**Work item**
What you output should match the data below exactly.

*** Begin section ***

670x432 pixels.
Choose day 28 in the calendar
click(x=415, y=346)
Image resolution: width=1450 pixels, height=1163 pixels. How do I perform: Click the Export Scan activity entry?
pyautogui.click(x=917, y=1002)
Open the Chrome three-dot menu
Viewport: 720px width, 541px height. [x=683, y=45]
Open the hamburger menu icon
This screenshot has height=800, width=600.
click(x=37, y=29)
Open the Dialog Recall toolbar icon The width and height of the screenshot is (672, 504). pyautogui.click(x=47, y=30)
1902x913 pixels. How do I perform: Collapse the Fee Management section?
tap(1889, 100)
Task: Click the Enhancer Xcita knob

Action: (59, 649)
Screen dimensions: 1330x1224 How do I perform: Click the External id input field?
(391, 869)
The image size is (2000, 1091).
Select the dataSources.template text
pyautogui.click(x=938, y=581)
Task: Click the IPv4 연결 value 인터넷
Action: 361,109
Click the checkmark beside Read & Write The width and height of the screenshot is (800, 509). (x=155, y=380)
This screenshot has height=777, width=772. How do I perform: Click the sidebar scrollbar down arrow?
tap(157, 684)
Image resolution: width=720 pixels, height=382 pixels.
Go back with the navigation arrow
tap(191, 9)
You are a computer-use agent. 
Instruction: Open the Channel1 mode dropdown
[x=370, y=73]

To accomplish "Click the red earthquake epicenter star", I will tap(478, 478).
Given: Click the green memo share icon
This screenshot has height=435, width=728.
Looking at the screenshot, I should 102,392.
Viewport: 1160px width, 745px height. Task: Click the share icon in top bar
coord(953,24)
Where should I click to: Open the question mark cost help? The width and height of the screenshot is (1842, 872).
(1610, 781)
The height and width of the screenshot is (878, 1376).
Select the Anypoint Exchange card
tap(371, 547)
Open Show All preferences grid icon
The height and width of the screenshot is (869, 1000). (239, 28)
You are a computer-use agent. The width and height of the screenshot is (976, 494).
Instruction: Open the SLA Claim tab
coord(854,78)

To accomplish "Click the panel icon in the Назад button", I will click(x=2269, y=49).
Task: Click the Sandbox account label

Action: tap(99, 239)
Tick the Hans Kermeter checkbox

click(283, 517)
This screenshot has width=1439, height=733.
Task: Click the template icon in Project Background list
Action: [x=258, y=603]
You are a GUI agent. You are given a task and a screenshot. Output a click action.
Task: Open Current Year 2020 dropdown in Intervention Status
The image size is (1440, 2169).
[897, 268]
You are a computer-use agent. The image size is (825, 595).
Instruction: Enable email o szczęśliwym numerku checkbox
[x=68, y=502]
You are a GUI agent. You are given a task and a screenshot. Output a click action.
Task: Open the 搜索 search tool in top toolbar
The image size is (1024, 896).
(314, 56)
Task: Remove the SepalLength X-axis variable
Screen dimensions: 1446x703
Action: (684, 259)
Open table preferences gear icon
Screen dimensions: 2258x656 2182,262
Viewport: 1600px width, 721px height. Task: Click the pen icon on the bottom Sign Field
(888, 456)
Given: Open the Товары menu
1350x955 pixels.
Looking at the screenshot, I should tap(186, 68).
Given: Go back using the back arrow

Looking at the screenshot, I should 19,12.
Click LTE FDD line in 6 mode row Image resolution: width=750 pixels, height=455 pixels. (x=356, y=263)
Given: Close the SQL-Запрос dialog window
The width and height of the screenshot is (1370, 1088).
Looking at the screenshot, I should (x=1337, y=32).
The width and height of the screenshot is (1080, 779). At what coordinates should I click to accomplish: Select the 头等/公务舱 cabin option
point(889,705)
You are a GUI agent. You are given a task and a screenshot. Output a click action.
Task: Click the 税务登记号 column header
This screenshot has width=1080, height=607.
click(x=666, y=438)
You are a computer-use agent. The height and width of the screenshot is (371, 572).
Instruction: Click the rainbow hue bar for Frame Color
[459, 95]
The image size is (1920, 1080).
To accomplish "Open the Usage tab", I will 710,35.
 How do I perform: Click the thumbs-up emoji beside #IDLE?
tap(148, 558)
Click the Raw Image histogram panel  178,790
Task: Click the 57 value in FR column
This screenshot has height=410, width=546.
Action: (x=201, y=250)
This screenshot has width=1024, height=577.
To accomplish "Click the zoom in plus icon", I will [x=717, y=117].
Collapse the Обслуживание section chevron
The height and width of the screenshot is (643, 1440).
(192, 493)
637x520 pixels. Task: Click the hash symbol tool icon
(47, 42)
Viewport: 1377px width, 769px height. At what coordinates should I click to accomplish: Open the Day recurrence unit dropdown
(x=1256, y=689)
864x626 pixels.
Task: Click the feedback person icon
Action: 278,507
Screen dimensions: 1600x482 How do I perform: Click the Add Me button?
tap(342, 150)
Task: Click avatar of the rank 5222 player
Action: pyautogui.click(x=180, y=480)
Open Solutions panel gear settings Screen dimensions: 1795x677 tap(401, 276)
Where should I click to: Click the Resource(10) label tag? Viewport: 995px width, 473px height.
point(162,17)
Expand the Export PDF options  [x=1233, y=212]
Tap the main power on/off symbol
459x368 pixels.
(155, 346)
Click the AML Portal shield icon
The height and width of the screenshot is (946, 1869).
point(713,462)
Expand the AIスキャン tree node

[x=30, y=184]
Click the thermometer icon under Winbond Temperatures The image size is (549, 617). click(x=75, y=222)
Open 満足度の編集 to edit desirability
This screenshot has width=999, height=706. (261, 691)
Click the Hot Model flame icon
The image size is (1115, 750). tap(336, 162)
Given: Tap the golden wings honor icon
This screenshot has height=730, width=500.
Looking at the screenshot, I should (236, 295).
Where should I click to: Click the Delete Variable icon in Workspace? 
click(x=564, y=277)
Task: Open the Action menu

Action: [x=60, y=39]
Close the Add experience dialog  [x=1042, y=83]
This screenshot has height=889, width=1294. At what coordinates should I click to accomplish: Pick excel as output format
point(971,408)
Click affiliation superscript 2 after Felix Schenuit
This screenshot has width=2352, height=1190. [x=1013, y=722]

*** End section ***

**Response for this exercise**
670x432 pixels.
Choose day 28 in the calendar
click(x=415, y=346)
Image resolution: width=1450 pixels, height=1163 pixels. How do I perform: Click the Export Scan activity entry?
pyautogui.click(x=917, y=1002)
Open the Chrome three-dot menu
Viewport: 720px width, 541px height. [x=683, y=45]
Open the hamburger menu icon
This screenshot has height=800, width=600.
click(x=37, y=29)
Open the Dialog Recall toolbar icon The width and height of the screenshot is (672, 504). pyautogui.click(x=47, y=30)
1902x913 pixels. How do I perform: Collapse the Fee Management section?
tap(1889, 100)
Task: Click the Enhancer Xcita knob

Action: (59, 649)
Screen dimensions: 1330x1224 How do I perform: Click the External id input field?
(391, 869)
The image size is (2000, 1091).
Select the dataSources.template text
pyautogui.click(x=938, y=581)
Task: Click the IPv4 연결 value 인터넷
Action: 361,109
Click the checkmark beside Read & Write The width and height of the screenshot is (800, 509). (x=155, y=380)
This screenshot has height=777, width=772. How do I perform: Click the sidebar scrollbar down arrow?
tap(157, 684)
Image resolution: width=720 pixels, height=382 pixels.
Go back with the navigation arrow
tap(191, 9)
You are a computer-use agent. 
Instruction: Open the Channel1 mode dropdown
[x=370, y=73]

To accomplish "Click the red earthquake epicenter star", I will tap(478, 478).
Given: Click the green memo share icon
This screenshot has height=435, width=728.
Looking at the screenshot, I should 102,392.
Viewport: 1160px width, 745px height. Task: Click the share icon in top bar
coord(953,24)
Where should I click to: Open the question mark cost help? The width and height of the screenshot is (1842, 872).
(1610, 781)
The height and width of the screenshot is (878, 1376).
Select the Anypoint Exchange card
tap(371, 547)
Open Show All preferences grid icon
The height and width of the screenshot is (869, 1000). (239, 28)
You are a computer-use agent. The width and height of the screenshot is (976, 494).
Instruction: Open the SLA Claim tab
coord(854,78)

To accomplish "Click the panel icon in the Назад button", I will click(x=2269, y=49).
Task: Click the Sandbox account label

Action: tap(99, 239)
Tick the Hans Kermeter checkbox

click(283, 517)
This screenshot has width=1439, height=733.
Task: Click the template icon in Project Background list
Action: [x=258, y=603]
You are a GUI agent. You are given a task and a screenshot. Output a click action.
Task: Open Current Year 2020 dropdown in Intervention Status
The image size is (1440, 2169).
[897, 268]
You are a computer-use agent. The image size is (825, 595).
Instruction: Enable email o szczęśliwym numerku checkbox
[x=68, y=502]
You are a GUI agent. You are given a task and a screenshot. Output a click action.
Task: Open the 搜索 search tool in top toolbar
The image size is (1024, 896).
(314, 56)
Task: Remove the SepalLength X-axis variable
Screen dimensions: 1446x703
Action: (684, 259)
Open table preferences gear icon
Screen dimensions: 2258x656 2182,262
Viewport: 1600px width, 721px height. Task: Click the pen icon on the bottom Sign Field
(888, 456)
Given: Open the Товары menu
1350x955 pixels.
Looking at the screenshot, I should tap(186, 68).
Given: Go back using the back arrow

Looking at the screenshot, I should 19,12.
Click LTE FDD line in 6 mode row Image resolution: width=750 pixels, height=455 pixels. (x=356, y=263)
Given: Close the SQL-Запрос dialog window
The width and height of the screenshot is (1370, 1088).
Looking at the screenshot, I should (x=1337, y=32).
The width and height of the screenshot is (1080, 779). At what coordinates should I click to accomplish: Select the 头等/公务舱 cabin option
point(889,705)
You are a GUI agent. You are given a task and a screenshot. Output a click action.
Task: Click the 税务登记号 column header
This screenshot has width=1080, height=607.
click(x=666, y=438)
You are a computer-use agent. The height and width of the screenshot is (371, 572).
Instruction: Click the rainbow hue bar for Frame Color
[459, 95]
The image size is (1920, 1080).
To accomplish "Open the Usage tab", I will 710,35.
 How do I perform: Click the thumbs-up emoji beside #IDLE?
tap(148, 558)
Click the Raw Image histogram panel  178,790
Task: Click the 57 value in FR column
This screenshot has height=410, width=546.
Action: (x=201, y=250)
This screenshot has width=1024, height=577.
To accomplish "Click the zoom in plus icon", I will [x=717, y=117].
Collapse the Обслуживание section chevron
The height and width of the screenshot is (643, 1440).
(192, 493)
637x520 pixels. Task: Click the hash symbol tool icon
(47, 42)
Viewport: 1377px width, 769px height. At what coordinates should I click to accomplish: Open the Day recurrence unit dropdown
(x=1256, y=689)
864x626 pixels.
Task: Click the feedback person icon
Action: 278,507
Screen dimensions: 1600x482 How do I perform: Click the Add Me button?
tap(342, 150)
Task: Click avatar of the rank 5222 player
Action: pyautogui.click(x=180, y=480)
Open Solutions panel gear settings Screen dimensions: 1795x677 tap(401, 276)
Where should I click to: Click the Resource(10) label tag? Viewport: 995px width, 473px height.
point(162,17)
Expand the Export PDF options  [x=1233, y=212]
Tap the main power on/off symbol
459x368 pixels.
(155, 346)
Click the AML Portal shield icon
The height and width of the screenshot is (946, 1869).
point(713,462)
Expand the AIスキャン tree node

[x=30, y=184]
Click the thermometer icon under Winbond Temperatures The image size is (549, 617). click(x=75, y=222)
Open 満足度の編集 to edit desirability
This screenshot has width=999, height=706. (261, 691)
Click the Hot Model flame icon
The image size is (1115, 750). tap(336, 162)
Given: Tap the golden wings honor icon
This screenshot has height=730, width=500.
Looking at the screenshot, I should (236, 295).
Where should I click to: Click the Delete Variable icon in Workspace? 
click(x=564, y=277)
Task: Open the Action menu

Action: [x=60, y=39]
Close the Add experience dialog  [x=1042, y=83]
This screenshot has height=889, width=1294. At what coordinates should I click to accomplish: Pick excel as output format
point(971,408)
Click affiliation superscript 2 after Felix Schenuit
This screenshot has width=2352, height=1190. [x=1013, y=722]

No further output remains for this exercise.